The UK’s Financial Conduct Authority (FCA) has reduced proposed capital requirements for stablecoin issuers as it sets out its formal guidance on regulating cryptocurrencies.
The financial services regulator has reduced the amount of financial support that must be set aside to 1% of the total value of stablecoins it issues. It was previously 2%.
This change “makes the prudential framework more proportionate for large issuers while maintaining the robustness of the overall regime”, the FCA said in a new framework document published on Tuesday.
The proposed requirement is lower than the equivalent 2% stipulation under the European Union’s Markets in Crypto Assets (MiCA) Regulation.
The FCA’s aim is to simplify key elements of the scheme to make it more workable in practice, it said in a statement.

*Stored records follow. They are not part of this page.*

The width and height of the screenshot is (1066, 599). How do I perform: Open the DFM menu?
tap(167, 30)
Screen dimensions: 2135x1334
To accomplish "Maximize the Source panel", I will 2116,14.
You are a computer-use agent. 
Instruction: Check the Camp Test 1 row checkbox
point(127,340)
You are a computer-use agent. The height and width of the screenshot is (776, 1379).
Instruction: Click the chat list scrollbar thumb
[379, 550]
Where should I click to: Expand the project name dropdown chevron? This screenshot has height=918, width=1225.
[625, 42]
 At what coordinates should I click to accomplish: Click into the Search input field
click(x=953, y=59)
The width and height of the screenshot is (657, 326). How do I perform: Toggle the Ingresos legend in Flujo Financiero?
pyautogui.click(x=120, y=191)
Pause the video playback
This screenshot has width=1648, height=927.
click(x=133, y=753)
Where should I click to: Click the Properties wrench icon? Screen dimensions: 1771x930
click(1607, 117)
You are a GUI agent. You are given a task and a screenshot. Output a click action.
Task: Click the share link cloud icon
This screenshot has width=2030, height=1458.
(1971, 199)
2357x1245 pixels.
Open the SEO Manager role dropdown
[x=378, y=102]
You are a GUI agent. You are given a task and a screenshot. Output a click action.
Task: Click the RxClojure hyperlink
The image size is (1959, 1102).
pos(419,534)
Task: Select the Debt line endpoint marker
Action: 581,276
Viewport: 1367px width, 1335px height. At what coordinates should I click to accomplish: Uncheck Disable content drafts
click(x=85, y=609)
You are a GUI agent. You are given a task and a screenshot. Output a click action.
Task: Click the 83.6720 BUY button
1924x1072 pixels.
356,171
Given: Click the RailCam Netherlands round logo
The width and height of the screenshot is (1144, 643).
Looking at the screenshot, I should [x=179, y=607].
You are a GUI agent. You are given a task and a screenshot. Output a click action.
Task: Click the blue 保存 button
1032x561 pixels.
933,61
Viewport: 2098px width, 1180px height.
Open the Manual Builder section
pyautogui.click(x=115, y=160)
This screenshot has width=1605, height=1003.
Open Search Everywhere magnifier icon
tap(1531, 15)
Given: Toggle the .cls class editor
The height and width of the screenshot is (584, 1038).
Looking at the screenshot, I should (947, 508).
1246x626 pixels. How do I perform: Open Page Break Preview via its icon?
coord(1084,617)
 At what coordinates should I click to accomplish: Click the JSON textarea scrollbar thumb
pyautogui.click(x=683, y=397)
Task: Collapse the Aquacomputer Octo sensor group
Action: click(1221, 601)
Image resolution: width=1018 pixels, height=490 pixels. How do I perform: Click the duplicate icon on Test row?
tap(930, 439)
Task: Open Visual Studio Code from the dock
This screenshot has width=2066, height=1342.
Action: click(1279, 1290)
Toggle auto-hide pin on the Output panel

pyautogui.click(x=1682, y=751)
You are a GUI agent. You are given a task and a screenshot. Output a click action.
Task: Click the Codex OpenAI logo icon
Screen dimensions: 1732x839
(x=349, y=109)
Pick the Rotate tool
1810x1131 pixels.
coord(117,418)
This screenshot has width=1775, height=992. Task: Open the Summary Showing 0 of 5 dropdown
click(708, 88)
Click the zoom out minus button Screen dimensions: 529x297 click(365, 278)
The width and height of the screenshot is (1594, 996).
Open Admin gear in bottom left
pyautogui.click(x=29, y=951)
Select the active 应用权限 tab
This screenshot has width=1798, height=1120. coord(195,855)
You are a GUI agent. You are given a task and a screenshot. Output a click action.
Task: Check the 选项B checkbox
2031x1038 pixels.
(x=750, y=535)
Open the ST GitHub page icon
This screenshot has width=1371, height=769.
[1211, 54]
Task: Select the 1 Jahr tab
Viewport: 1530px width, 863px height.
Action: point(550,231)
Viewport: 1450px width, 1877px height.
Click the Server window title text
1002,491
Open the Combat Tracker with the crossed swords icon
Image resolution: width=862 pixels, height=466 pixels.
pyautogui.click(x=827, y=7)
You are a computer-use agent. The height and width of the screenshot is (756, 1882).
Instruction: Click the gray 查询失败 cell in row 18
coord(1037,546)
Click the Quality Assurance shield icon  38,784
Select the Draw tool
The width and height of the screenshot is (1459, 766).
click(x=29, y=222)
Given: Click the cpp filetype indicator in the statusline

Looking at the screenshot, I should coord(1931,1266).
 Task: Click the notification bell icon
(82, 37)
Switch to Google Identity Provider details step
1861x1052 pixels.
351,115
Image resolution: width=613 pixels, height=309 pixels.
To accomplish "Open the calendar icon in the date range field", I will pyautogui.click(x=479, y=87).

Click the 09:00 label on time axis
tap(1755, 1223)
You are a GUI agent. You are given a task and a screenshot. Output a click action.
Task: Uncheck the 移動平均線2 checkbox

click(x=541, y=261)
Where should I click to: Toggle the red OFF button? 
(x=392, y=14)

The easing follows the Bank of England (BOE) reversing its proposal to limit the value of stablecoins an individual can hold, abandoning plans to impose a cap of 20,000 pounds ($26,500).
In recent years, major financial markets around the world have established formal regulatory regimes for the oversight of crypto assets, with stablecoins becoming one of the most significant areas of focus.
The FCA also aims to simplify the framework for crypto exchanges. Under the new rules, they will have to set aside 40% of their trading capital to cover potential losses and apply a 40% potential loss to the value of their collateral when lending or trading with other parties.